Results follow three-year improvement effort

Outcome data is one key measurement tool in determining quality health care. Outcome data can include mortality rates, patient safety indicators and readmission rates. Designations and certifications by official health care accrediting organizations also provide information on when a hospital goes above the norm to provide a higher quality of care.

“We continually seek improvement in our plans and in how we care for our patients,” said Hertl. “We have had a concentrated and comprehensive effort over the past three years by the entire transplant team to improve every aspect of our program, to provide the best care for our patients.

As with any program, we wanted to find out what factors go into making a patient successful in managing their health, and exceed that level of care. The success we found is in having a multidisciplinary team to collaborate on every aspect of a patient’s care.”

Through this process, Rush has also prioritized access to care so that new patients and pre-transplant patients can be seen in as little as seven days.

“It’s not surprising to hear that Rush has excellent outcomes, especially from my experience in knowing the way they coordinated my care,” said Illinois resident Trudie Imhauser, 67, who received a liver transplant at Rush in September of 2016.

Many conditions can lead to a need for liver transplantation, but most patients require treatment for a period of time before a patient is ready for a transplant. Some conditions include drug induced liver disease, viral hepatitis, autoimmune disease, iron overload, fatty liver disease, and alcoholic liver disease, all of which can lead to liver failure or cirrhosis.

Imhauser went to her local doctor for a simple checkup in July of 2016 only to find out that her liver wasn’t functioning well. Imhauser didn’t have noticeable symptoms initially. What she thought to be a simple infection was an autoimmune disease attacking her liver.

“After a couple of months I was really sick, but there were at least 15 people there to help me through the process. They treated us really well and every single person was amazing — the nurses, the doctors, the pharmacists and the people in rehab — they were all there for me,” said Imhauser.

Team approach helps keep patients as healthy as possible

Transplant patients receive an evaluation, medical tests and are set up with several health care providers that could include a pre-transplant nurse coordinator, hepatologist, nephrologist, endocrinologist, transplant surgeon, cardiologist, medical assistant, social worker, pharmacist, dietician and financial coordinator.

 “From the moment a patient comes to Rush, several individuals are in contact with the person. Having each of these key providers on a patient’s care team will help identify and resolve issues that may arise to help keep each patient as healthy as possible,” said Reau.

“While we have an excellent team in place, the success of our program couldn’t happen without the wonderful people who donate their organs as living donors or by signing organ donor cards in the event of sudden death.”

Transplants in U.S. hit record in 2016

Early data shows that organ transplants performed in the United States last year reached a new record high for the fourth consecutive year, according to a release in January from the United Network for Organ Sharing. (Known as UNOS for short, the network serves as the national Organ Procurement and Transplantation Network (OPTN) under federal contract.)

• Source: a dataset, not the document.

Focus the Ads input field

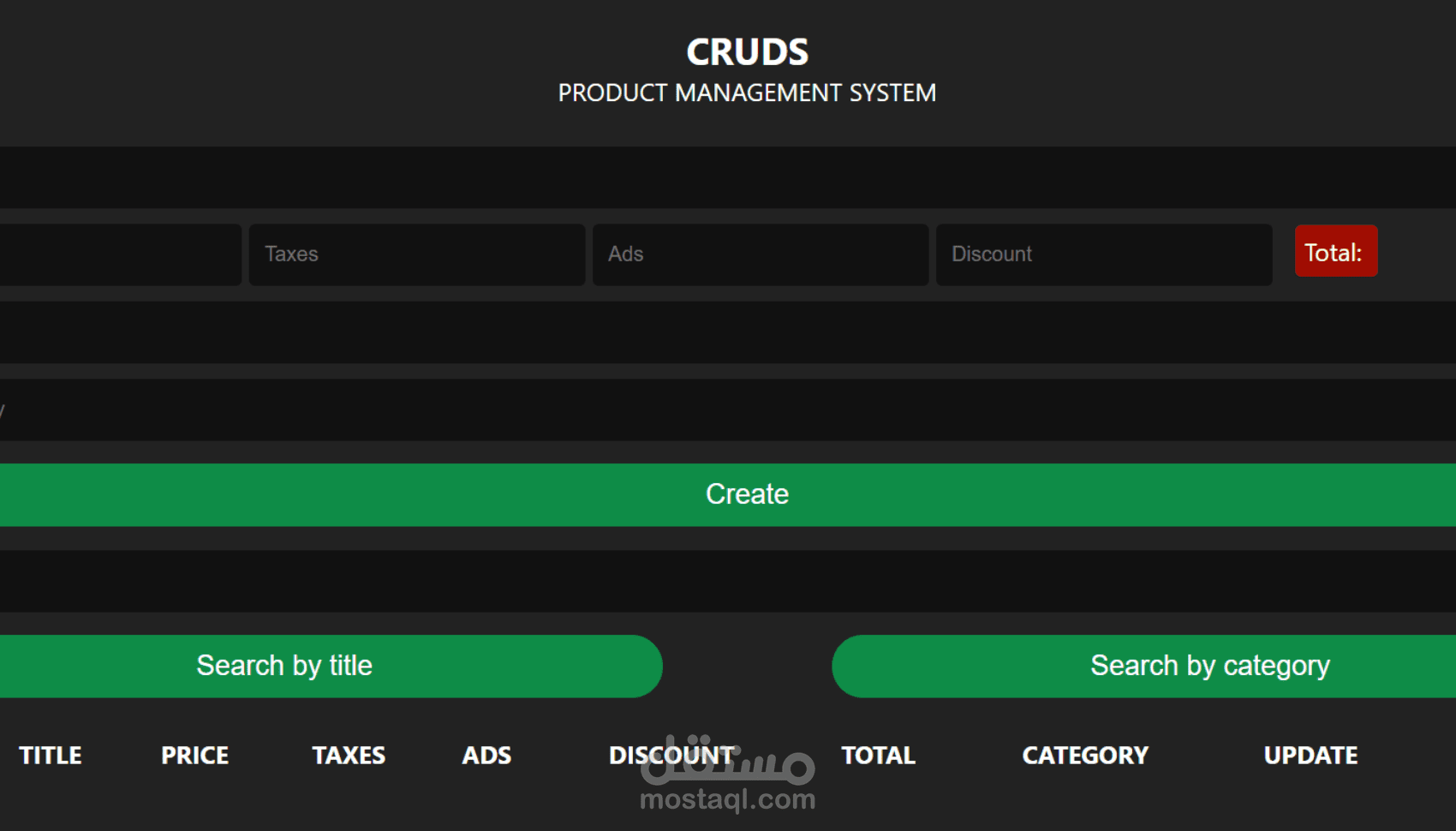760,254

In 2016, 33,606 transplants were reported, representing an 8.5 percent increase from 2015 and an increase of 19.8 percent since 2012. The growth was driven by an increase in the number of deceased donors to 9.2 percent from 2015 to 2016. Approximately 82 percent (27,628) of the transplants involved organs from deceased donors. The remaining 18 percent (5,978) were performed with organs from living donors.

“This wouldn’t have been possible if it weren’t for the giving donors. I get emotional thinking about the donor and the donor’s family,” said Imhauser.

I’ve always felt strongly and been a believer in helping others through organ donation. I’m so thankful that I could be a recipient. If I can help someone in the future the way that everyone has helped me, that would be awesome.”